Malls, Falls and the Demographics of the Labor Pool

My boss is out today and I decided to take a three hour lunch and head up to the mall in Rockland County.

I had three major fears as a child: dentists, spoiled/moldy food, and falling. Not me falling; me watching someone fall. The first fear disappeared in the blink of an eye, for no apparent reason, one day in 1995. Mold and spoiled food I have pretty much in check. But I have dreams about seeing people fall. The last dream I had featured two men fighting on the top floor of a tall building with an open window facing the street, and the onlookers below (yours truly in attendance). They wrestled around, getting closer and closer to the window, until they both tumbled out. I awoke feeling sick, disoriented, and ... well, not to overreach, but it felt like a sickness of the soul. It took three days before I felt like myself again.

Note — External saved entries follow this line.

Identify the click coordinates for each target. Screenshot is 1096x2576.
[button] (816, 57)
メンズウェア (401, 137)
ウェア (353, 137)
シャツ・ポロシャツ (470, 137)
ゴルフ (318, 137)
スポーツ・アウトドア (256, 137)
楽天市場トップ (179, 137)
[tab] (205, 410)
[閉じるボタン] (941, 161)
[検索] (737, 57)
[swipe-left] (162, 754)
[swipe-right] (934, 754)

I was at this very same mall about three years ago, outfitting for a whitewater rafting trip in Montana. There was a loud commotion, and my first thought was that some pop culture celebrity had entered the mall. After a few minutes, I followed everyone else who had rushed out of the various stores to see. A young girl of maybe thirteen had fallen off the escalator between the third and fourth floor, and was lying in a crumpled heap at the bottom, being attended to by mall security, who soon gave way to EMS. Her left leg was twisted in an extremely odd position; it had been a fall of perhaps 40 feet. Landing on her back suggested her spine was probably shattered. Thankfully, she was not conscious.

I've tried to avoid this mall since then, but it was a nice day and I figured each time I go there, and nobody falls and breaks their spine, maybe I'll feel a little better. Nobody fell.

Like every mall, there's a restaurant called Johnny Rockets, whose cuisine and overall motif suggests the archetypical 1950's diner, the kind of place that wholesome girls in pony tails and bobby socks might sip a malted while mooning over Pat Boone or some such. Maybe the Fonz would stroll in with a girl on each arm and bang the jukebox, coaxing it into playing Blue Moon or Duke of Earl. I peered in and had to laugh. The counterman was Middle Eastern. The cook looked Mexican or Central American, and all the waitresses were Latin. Brave new world.